In the meantime Lynch has waited 133 days to be confirmed, the longest of any attorney general in modern history.
Sen. Majority Leader Mitch McConnell has shown no indication that he’ll add a vote to the calendar anytime soon. If a vote doesn’t happen by the end of next week it will have to wait until after Congress takes its two-week Easter recess, which ends April 12.
RELATED: Eric Holder breaks silence on GOP obstruction of Lynch vote
“First, Republicans held up her nomination because they were upset about the actions I took to make our broken immigration system smarter and fairer. Now they’re denying her a vote until they can figure out how to pass a bill on a completely unrelated issue,” Obama said. “But they could bring her up for a yes-or-no vote at any time.”

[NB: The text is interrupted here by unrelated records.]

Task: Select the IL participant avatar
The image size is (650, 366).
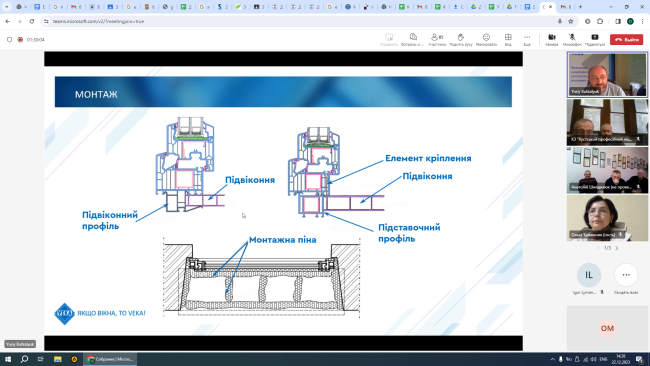Action: 589,275
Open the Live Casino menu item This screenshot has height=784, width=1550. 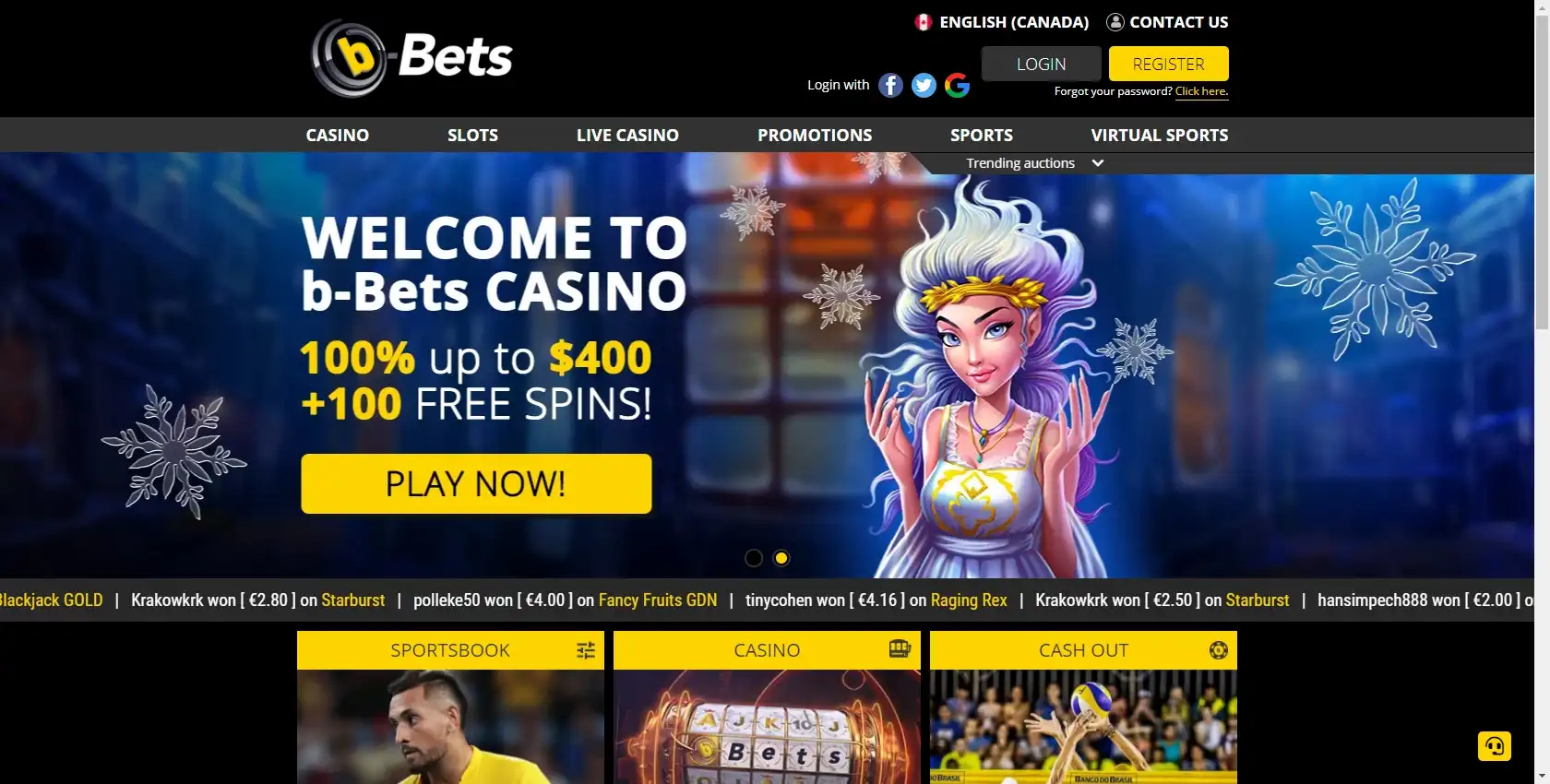click(627, 136)
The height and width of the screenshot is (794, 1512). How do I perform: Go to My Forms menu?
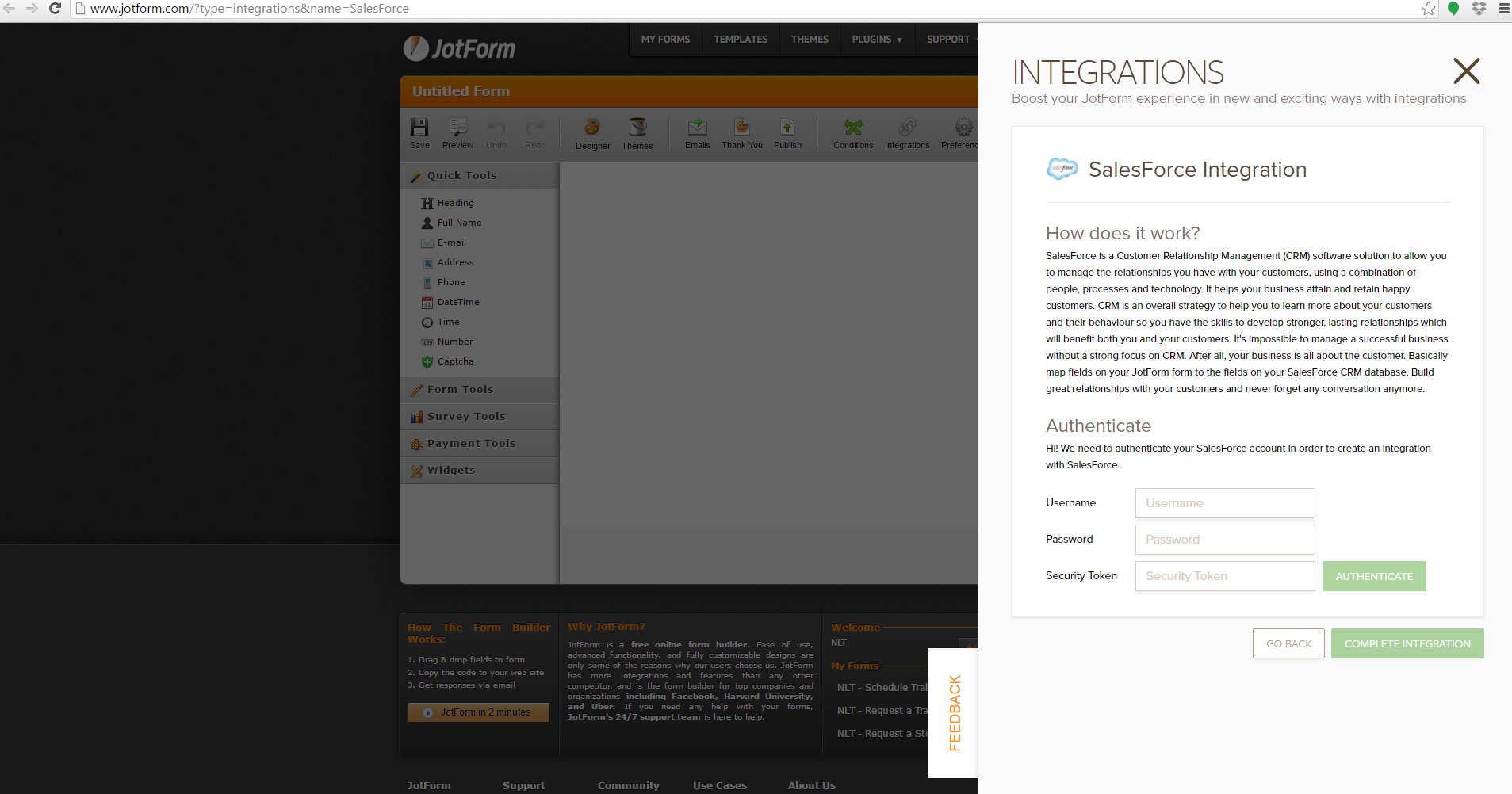[665, 40]
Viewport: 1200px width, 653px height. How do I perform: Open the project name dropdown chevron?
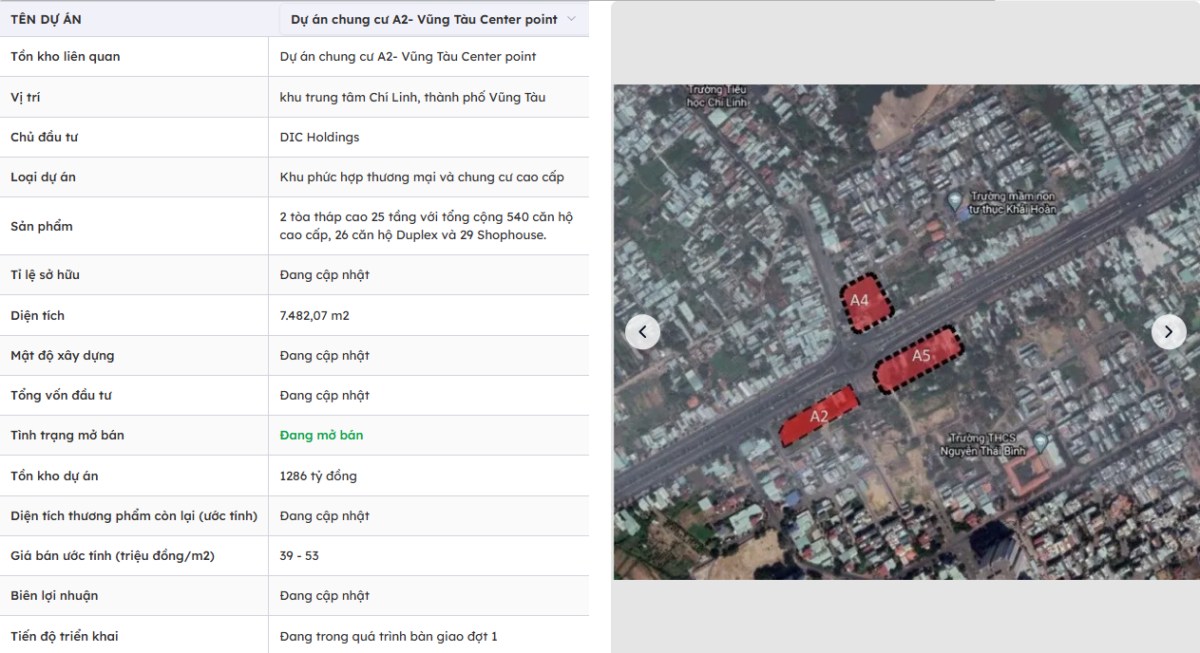572,19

While some Democrats, black and women leaders say race and gender have undoubtedly played some role in Lynch’s protracted nomination, Holder said he believes it’s a result of Washington being Washington. “My guess is that there is probably not a huge racial component to this, that this is really just D.C. politics, Washington at its worst,” Holder told msnbc on Friday. “A battle about something that is not connected to this nominee – holding up this nominee. I think that’s the main driver here.”
Holder said when he announced his plans to resign and Obama tapped Lynch to replace him in November, he had no idea that he’d still be in office more than four months later. He added that the unprecedented block of the president’s designate to the highest law enforcement position in the country sends a terrible message to the American people.